Idiopathic pulmonary fibrosis (IPF) is a fibroproliferative disorder with limited therapeutic options. An aberrant wound healing process in response to repetitive
lung injury has been suggested for its pathogenesis, and a number of
cytokines including
transforming growth factor β1 play pivotal roles in the induction and progression of
fibrosis. Thus, the regulation of these pro-inflammatory conditions may reduce the progression of IPF and ameliorate its symptoms in patients.

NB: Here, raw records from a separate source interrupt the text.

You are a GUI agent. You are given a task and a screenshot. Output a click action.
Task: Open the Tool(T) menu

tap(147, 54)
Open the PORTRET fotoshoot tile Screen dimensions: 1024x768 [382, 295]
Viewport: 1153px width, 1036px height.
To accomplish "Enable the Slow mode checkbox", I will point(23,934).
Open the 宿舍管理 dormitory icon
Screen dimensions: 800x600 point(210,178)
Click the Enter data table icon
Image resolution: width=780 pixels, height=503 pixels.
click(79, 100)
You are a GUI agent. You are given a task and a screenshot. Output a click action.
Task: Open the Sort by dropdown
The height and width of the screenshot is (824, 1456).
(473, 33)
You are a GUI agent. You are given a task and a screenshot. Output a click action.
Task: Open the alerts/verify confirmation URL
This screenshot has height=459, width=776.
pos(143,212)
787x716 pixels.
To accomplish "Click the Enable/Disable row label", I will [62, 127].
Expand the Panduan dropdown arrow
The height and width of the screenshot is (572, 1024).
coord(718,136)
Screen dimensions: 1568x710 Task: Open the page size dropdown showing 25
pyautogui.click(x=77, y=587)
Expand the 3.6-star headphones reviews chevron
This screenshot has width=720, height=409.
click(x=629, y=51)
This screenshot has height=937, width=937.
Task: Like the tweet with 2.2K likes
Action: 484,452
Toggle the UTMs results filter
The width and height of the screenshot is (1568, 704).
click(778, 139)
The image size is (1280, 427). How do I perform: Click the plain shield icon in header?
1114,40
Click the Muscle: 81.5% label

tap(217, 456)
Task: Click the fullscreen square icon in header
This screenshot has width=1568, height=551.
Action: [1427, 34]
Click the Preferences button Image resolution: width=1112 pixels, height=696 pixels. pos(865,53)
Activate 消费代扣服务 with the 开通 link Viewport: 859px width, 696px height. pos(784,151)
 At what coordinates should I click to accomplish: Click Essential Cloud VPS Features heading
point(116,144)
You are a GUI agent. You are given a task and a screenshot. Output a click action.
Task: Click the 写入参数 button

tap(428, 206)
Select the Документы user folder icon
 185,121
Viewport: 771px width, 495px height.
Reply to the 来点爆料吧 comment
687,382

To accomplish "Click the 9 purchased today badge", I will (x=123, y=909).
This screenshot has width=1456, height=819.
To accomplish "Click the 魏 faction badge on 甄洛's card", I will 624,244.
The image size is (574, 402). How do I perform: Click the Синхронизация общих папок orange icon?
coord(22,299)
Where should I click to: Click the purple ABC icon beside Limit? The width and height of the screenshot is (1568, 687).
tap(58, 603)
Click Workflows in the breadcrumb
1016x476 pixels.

Interleukin-10 (IL-10), a pleiotropic
cytokine, exerts anti-inflammatory and anti-fibrotic effects in numerous biological settings. In the present study, we investigated the preventive effects of
IL-10 on
bleomycin-induced
pulmonary fibrosis in mice with the continuous expression of this
cytokine via an adeno-associated virus serotype 6 vector. Mice were administered the adeno-associated virus serotype 6 vector encoding mouse
IL-10 by intratracheal injection, and osmotic minipumps containing
bleomycin were subcutaneously implanted seven days later. Lung histology and the expression levels of pro-inflammatory
cytokines and fibrogenic
cytokines were then analyzed. In mice exhibiting persistent
IL-10 expression on day 35, the number of infiltrated inflammatory cells and the development of
fibrosis in lung tissues were significantly reduced. Increases in
transforming growth factor β1 and decreases in IFN-γ were also suppressed in treated animals, with changes in these
cytokines playing important roles in the pathogenesis of
pulmonary fibrosis. Furthermore,
IL-10 significantly improved survival
in bleomycin-induced mice. Our results provide insights into the potential benefit of the anti-fibrotic effects of
IL-10 as a novel therapeutic approach for IPF.